Ekonomistler, Türkiye Cumhuriyet Merkez Bankası’nın (TCMB) politika faizini 200 baz puanlık indirimle yüzde 16’ya çektiği karar metninde, “politika faizinde yapılan aşağı yönlü düzeltme için yıl sonuna kadar sınırlı bir alan kaldığı” ifadelerinin gelecek dönem para politikasının seyri açısından en önemli sinyal olduğunu, gözlerin bundan sonraki süreçte 28 Ekim’de yayımlanacak yılın son Enflasyon Raporu’na çevrildiğini söyledi.

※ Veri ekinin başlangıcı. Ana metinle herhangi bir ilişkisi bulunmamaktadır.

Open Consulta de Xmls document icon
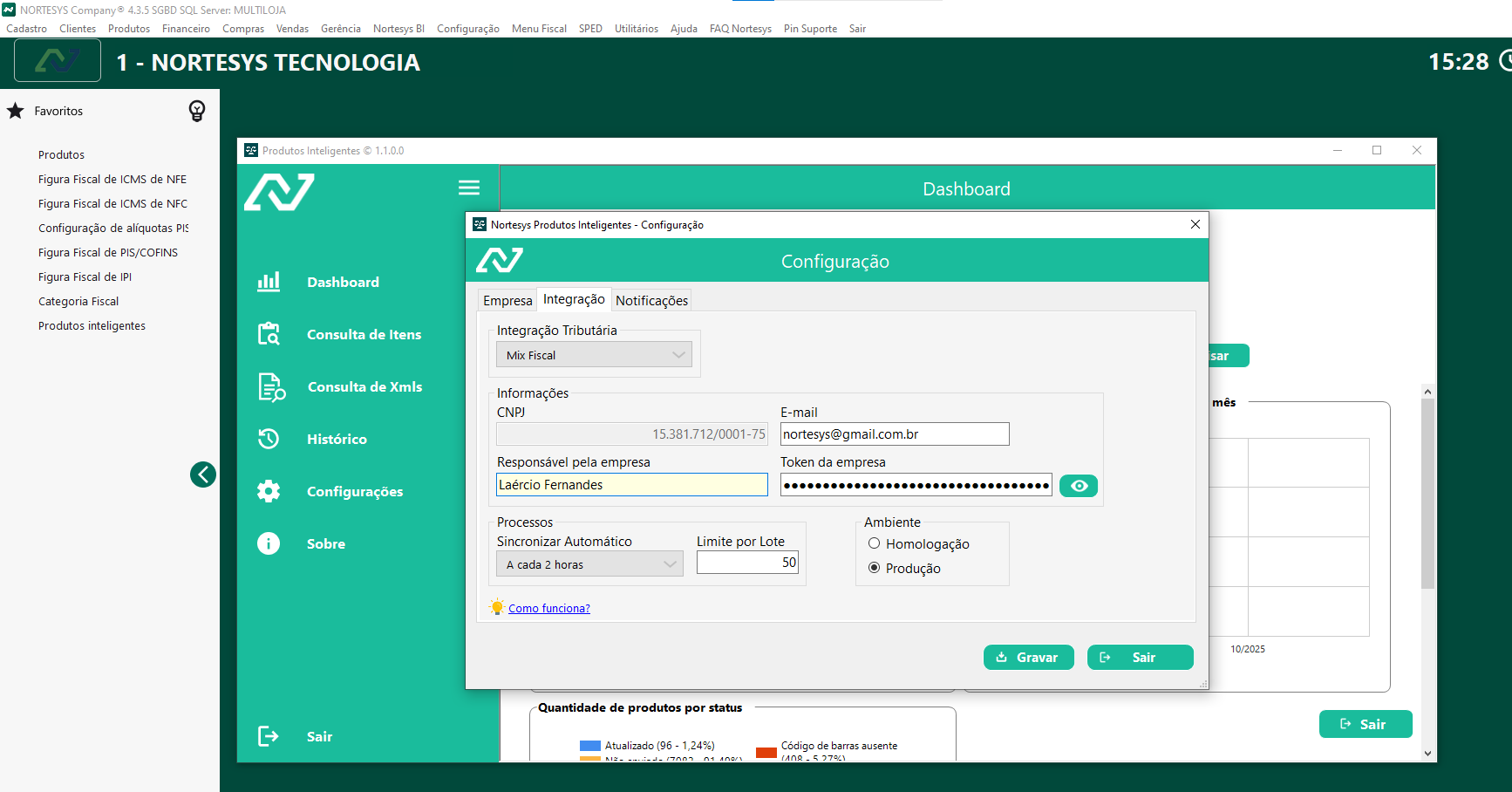 tap(270, 386)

- Merkez Bankası politika faizini yüzde 16’ya indirdi
Merkez Bankası, politika faizini piyasa beklentilerinin üzerinde 200 baz puan indirerek yüzde 16’ya çekti.

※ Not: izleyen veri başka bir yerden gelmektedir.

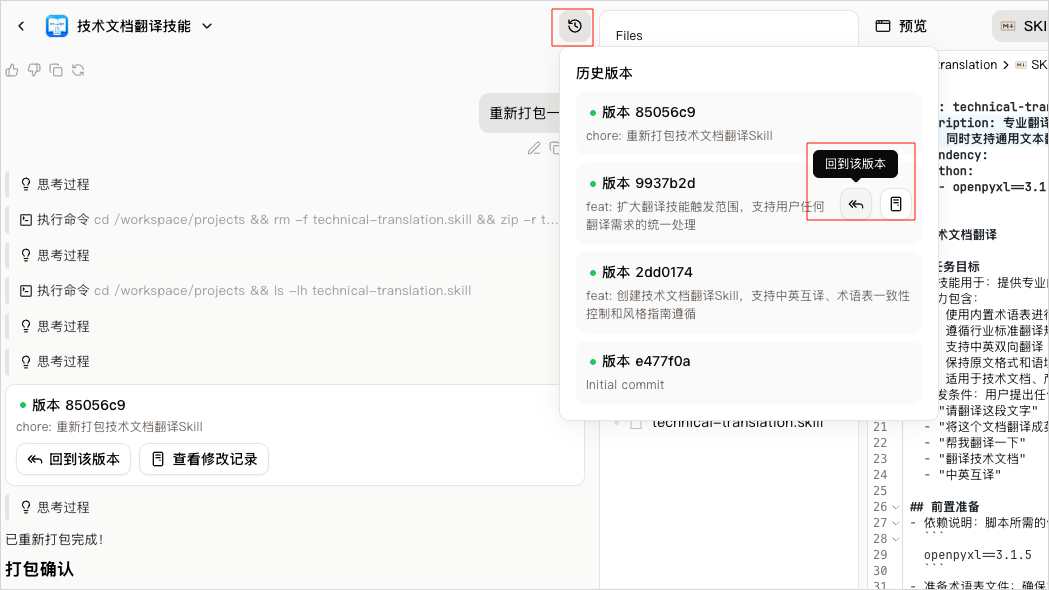Collapse code line 26 fold chevron

pos(896,507)
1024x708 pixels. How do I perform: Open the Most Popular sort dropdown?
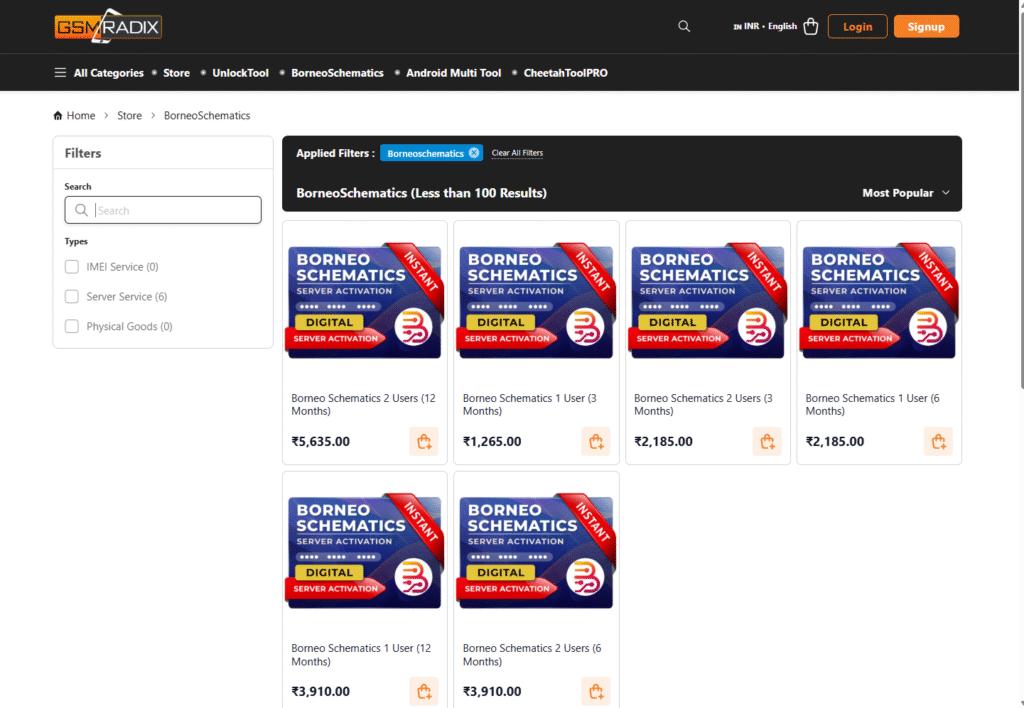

Duyuru metninde, söz konusu karar alınırken, para politikasının etkileyebildiği talep unsurları, çekirdek enflasyon gelişmeleri ve arz şoklarının yarattığı etkilerin ayrıştırılmasına yönelik analizlerin değerlendirildiği bildirildi.
Gelecek dönem faiz oranlarının seyri açısından en önemli yönlendirme ise “Arz yönlü arızi unsurlardan kaynaklı olarak politika faizinde yapılan aşağı yönlü düzeltme için yıl sonuna kadar sınırlı bir alan kaldığı değerlendirilmiştir.” ifadesi ile yapıldı.

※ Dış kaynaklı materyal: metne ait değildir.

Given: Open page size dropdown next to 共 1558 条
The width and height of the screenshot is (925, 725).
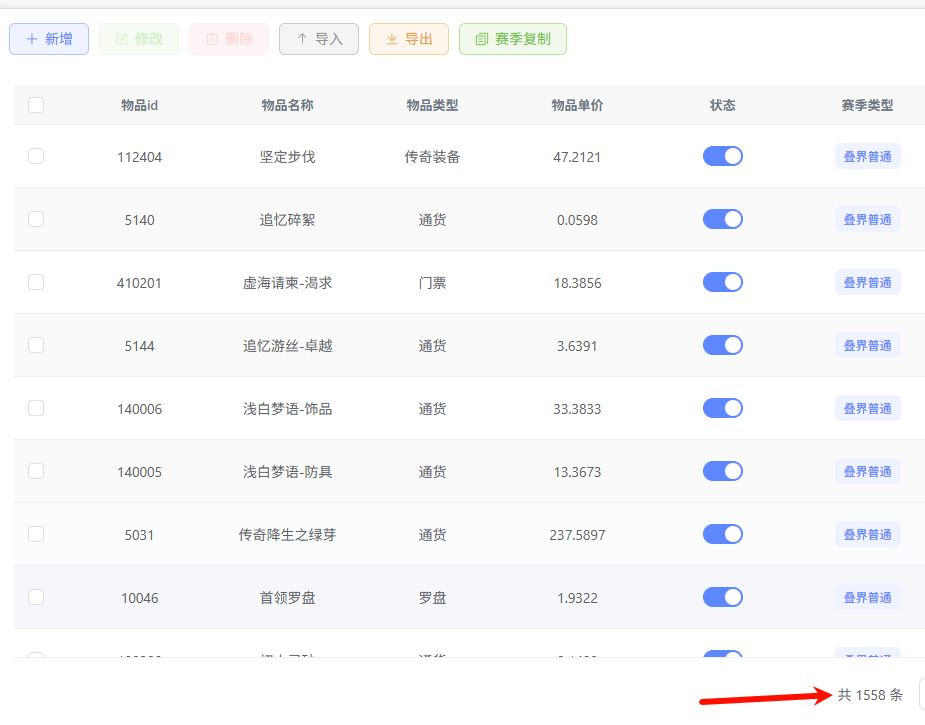Looking at the screenshot, I should point(921,694).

Metne eklenen yeni cümleler arasında, kurulun iklim ve diğer çevre kaynaklı riskleri sınırlandırmak amacıyla para politikasının ana hedeflerinde bir değişikliğe yol açmadan sürdürülebilir finans uygulamalarını uzun vadeli bir politika olarak destekleme kararı aldığının duyurulması öne çıktı.
Karar metninde ayrıca, politika duruşuna ilişkin “TCMB, fiyat istikrarı temel amacı doğrultusunda enflasyonda kalıcı düşüşe işaret eden güçlü göstergeler oluşana ve orta vadeli yüzde 5 hedefine ulaşıncaya kadar elindeki tüm araçları kararlılıkla kullanmaya devam edecektir.” vurgusunun korunması dikkati çekti.
“Faizlerdeki düşüş yıl sonuna kadar yavaşlayacak”
AA Finans Analisti ve Ekonomist Haluk Bürümcekçi, piyasalarda TCMB’nin faiz kararına ilişkin medyan beklentinin 50 baz puanlık indirim yönünde olduğunu, maksimum indirim beklentisinin ise 100 baz puan düzeyinde bulunduğunu belirterek, “TCMB’nin politika faizini beklentilerin çok üzerinde indirmesi, TL açısından olumsuz bir gelişme oldu.” dedi.
Kurulun, geçen toplantıda olduğu gibi enflasyondaki yükselişin arızi unsurlardan kaynaklandığı değerlendirilmesinde bulunduğunu aktaran Bürümcekçi, şunları kaydetti:
“Politika faizi 200 baz puan düşerken, faiz koridorunun genişliği 600 baz puan olarak korundu. Öte yandan, karar sonrası mevcut faiz oranı ile gerçekleşen enflasyona göre hesaplanan politika reel faizi yüzde eksi 3’e düşerken, beklenen enflasyona göre hesaplanan reel faiz yüzde 1,8 seviyesine geriledi. Karar metninde yüklü faiz indirimi sonrası ilave indirimler için yıl sonuna kadar sınırlı bir alan kaldığının belirtilmesi yılın son iki toplantısında toplam 50-100 baz puan aralığında daha indirim olabileceğini düşündürüyor.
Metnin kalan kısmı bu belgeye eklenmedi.